_Dataset content_
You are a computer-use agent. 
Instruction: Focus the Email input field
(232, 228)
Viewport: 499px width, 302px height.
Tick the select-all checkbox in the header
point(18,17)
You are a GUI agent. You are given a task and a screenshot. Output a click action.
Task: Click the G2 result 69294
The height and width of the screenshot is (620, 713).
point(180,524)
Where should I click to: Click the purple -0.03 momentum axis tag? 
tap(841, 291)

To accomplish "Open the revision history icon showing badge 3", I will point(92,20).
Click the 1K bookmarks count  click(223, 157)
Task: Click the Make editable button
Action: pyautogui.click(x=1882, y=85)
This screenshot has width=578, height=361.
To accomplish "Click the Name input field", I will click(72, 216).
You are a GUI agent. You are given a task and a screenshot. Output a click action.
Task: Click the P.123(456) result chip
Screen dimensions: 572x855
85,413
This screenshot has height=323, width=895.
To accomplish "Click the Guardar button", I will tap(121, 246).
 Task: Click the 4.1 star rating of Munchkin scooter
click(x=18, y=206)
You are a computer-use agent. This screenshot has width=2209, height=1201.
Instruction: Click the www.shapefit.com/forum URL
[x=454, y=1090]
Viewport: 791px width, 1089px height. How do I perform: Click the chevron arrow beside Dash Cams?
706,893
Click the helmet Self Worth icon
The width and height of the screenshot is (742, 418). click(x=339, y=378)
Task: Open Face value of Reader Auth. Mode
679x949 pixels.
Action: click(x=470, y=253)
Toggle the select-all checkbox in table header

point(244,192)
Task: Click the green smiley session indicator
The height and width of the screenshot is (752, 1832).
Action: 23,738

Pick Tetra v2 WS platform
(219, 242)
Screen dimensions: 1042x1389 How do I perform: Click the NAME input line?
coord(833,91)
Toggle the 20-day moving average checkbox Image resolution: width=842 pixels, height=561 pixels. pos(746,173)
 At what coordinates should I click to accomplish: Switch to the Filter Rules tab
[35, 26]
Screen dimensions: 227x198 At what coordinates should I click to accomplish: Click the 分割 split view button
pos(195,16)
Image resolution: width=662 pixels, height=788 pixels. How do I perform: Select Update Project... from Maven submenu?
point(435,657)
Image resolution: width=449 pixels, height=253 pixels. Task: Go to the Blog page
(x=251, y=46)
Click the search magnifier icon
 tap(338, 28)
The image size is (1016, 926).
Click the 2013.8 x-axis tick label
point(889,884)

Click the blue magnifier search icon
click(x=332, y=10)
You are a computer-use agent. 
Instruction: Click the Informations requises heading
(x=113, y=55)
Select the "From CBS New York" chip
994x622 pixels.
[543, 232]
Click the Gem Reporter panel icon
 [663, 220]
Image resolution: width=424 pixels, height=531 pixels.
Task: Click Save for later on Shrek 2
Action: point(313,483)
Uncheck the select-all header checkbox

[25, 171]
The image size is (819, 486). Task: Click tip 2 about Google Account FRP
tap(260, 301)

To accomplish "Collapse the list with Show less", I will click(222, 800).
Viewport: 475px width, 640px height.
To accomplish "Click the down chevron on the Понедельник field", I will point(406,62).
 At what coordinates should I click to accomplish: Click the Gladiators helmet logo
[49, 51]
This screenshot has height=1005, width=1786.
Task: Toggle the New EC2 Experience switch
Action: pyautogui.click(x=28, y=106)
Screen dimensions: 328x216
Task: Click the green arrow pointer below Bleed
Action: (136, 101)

_Task requirements_
Print the data lines from the one containing "Viewport: 475px width, 640px height." through the end of the data, word for word.

_The output_
Viewport: 475px width, 640px height.
To accomplish "Click the down chevron on the Понедельник field", I will point(406,62).
 At what coordinates should I click to accomplish: Click the Gladiators helmet logo
[49, 51]
This screenshot has height=1005, width=1786.
Task: Toggle the New EC2 Experience switch
Action: pyautogui.click(x=28, y=106)
Screen dimensions: 328x216
Task: Click the green arrow pointer below Bleed
Action: (136, 101)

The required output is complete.